◆ EXERCISE ◆
After locating the line that contains "This screenshot has", quote it and all lines after it through the end of the entries, and nothing more. Pictures stay out.

◆ RECORDS SHOWN ◆
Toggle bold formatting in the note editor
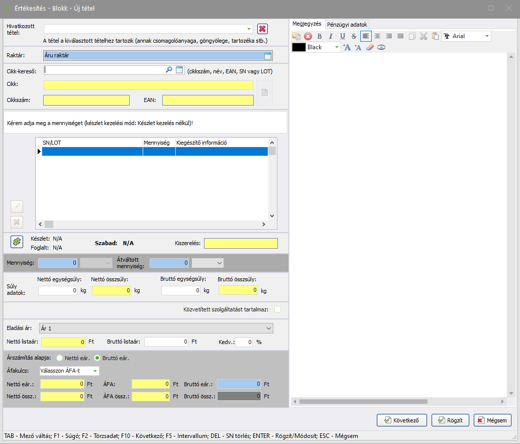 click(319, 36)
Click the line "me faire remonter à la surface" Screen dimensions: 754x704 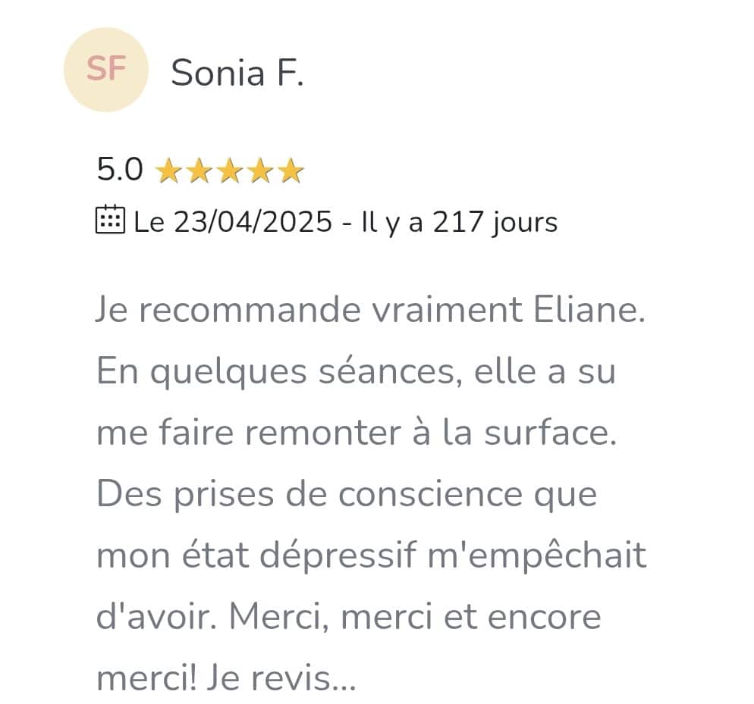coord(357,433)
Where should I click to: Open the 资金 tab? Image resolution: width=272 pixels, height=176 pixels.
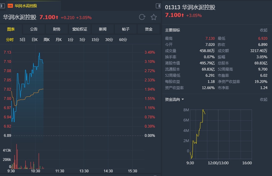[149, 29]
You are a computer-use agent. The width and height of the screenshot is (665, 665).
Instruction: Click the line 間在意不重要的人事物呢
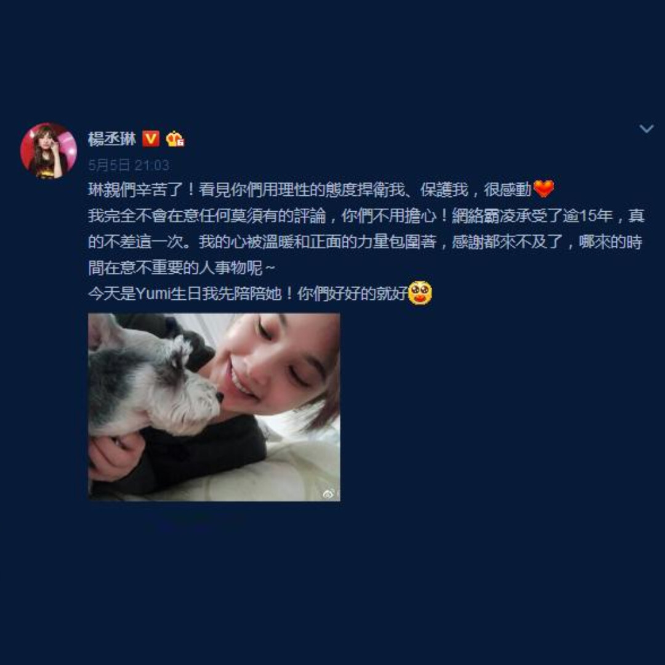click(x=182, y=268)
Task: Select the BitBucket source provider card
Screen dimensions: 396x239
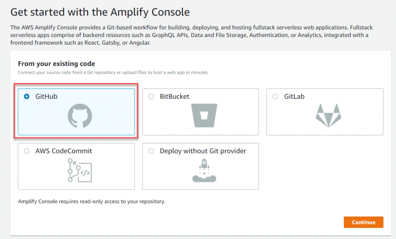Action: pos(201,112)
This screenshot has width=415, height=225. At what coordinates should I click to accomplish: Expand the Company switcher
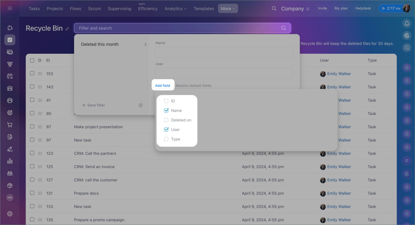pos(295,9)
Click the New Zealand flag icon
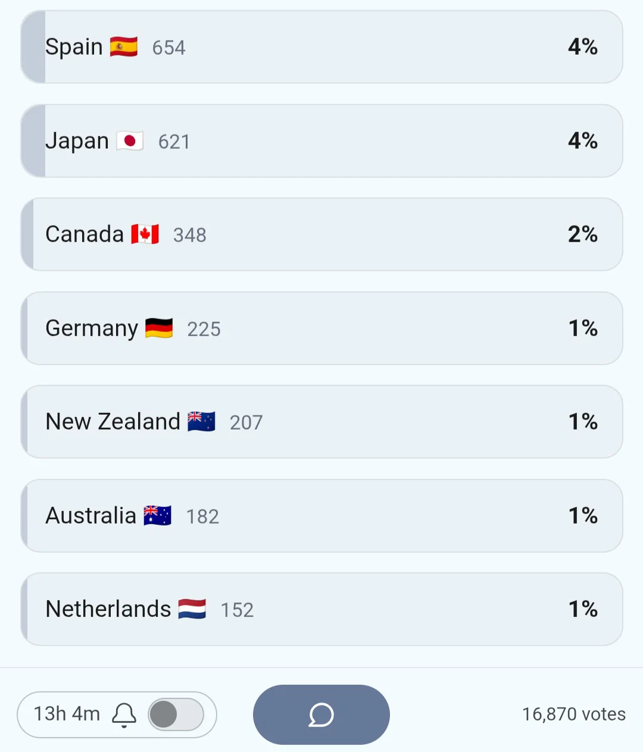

◆ ANSWER TO THIS EXERCISE ◆
This screenshot has width=415, height=225. At what coordinates should I click to accomplish: Expand the Company switcher
pos(295,9)
Click the New Zealand flag icon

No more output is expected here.